### [Exercise requirements]
Give back the lines below verbatim, omitting all pictures.

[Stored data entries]
· · · · · · ·
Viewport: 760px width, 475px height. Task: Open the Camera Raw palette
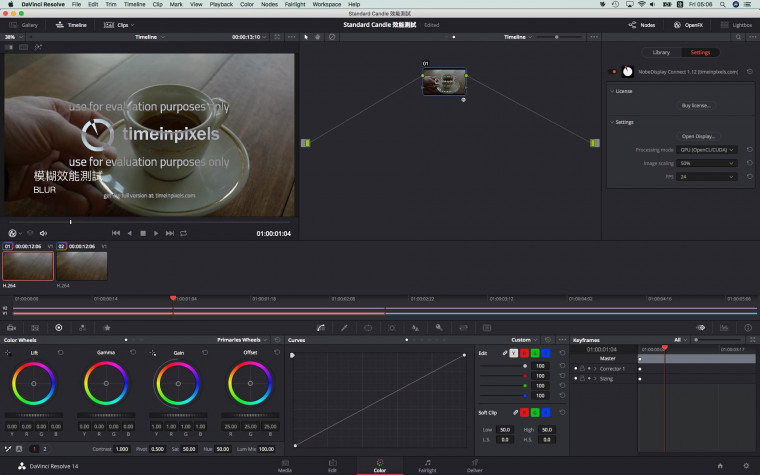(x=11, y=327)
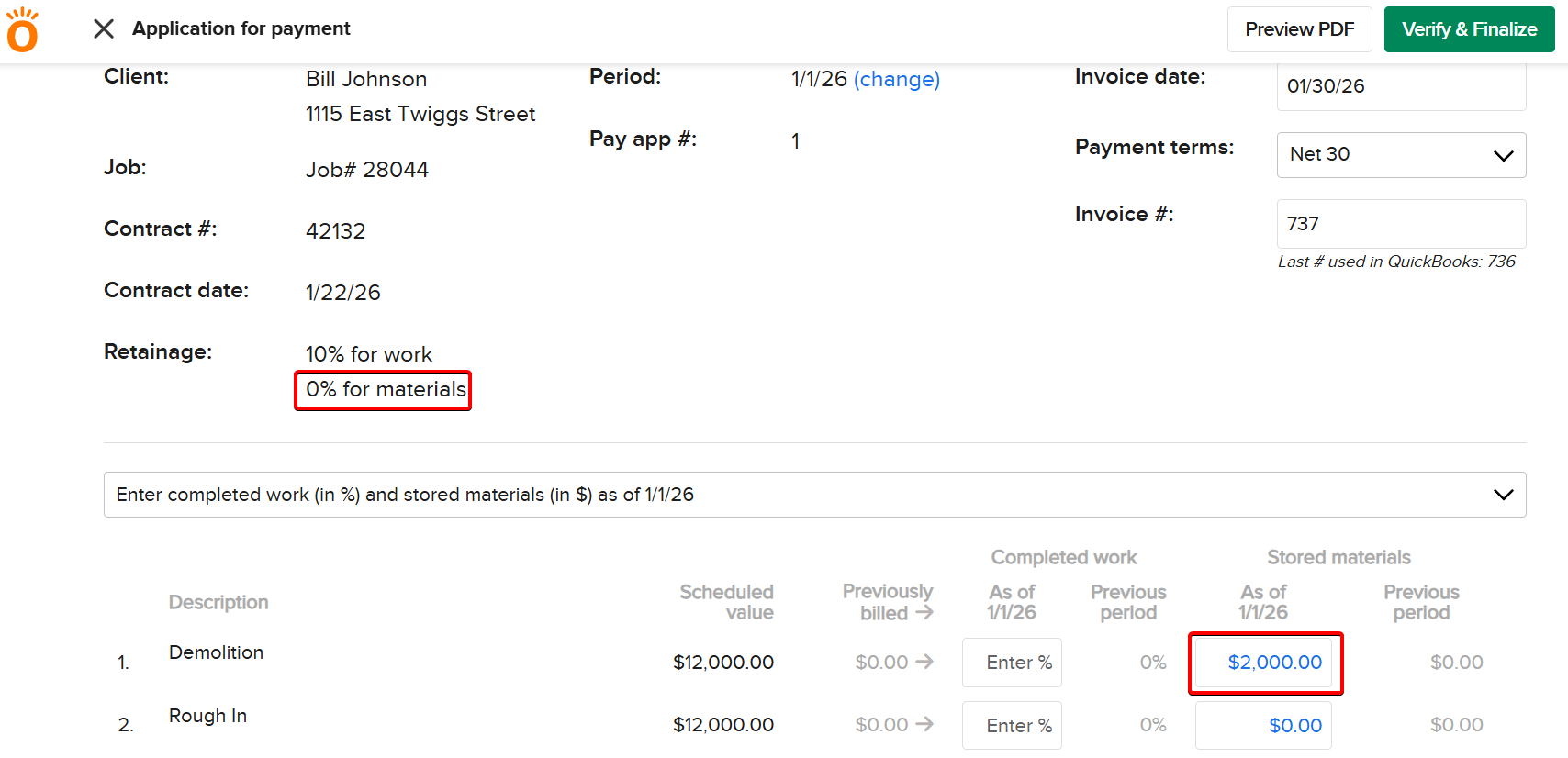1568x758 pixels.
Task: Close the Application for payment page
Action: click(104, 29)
· · · · · · ·
### [Solution to the exercise]
Viewport: 760px width, 475px height. Task: Open the Camera Raw palette
(x=11, y=327)
1568x758 pixels.
Task: Close the Application for payment page
Action: click(104, 29)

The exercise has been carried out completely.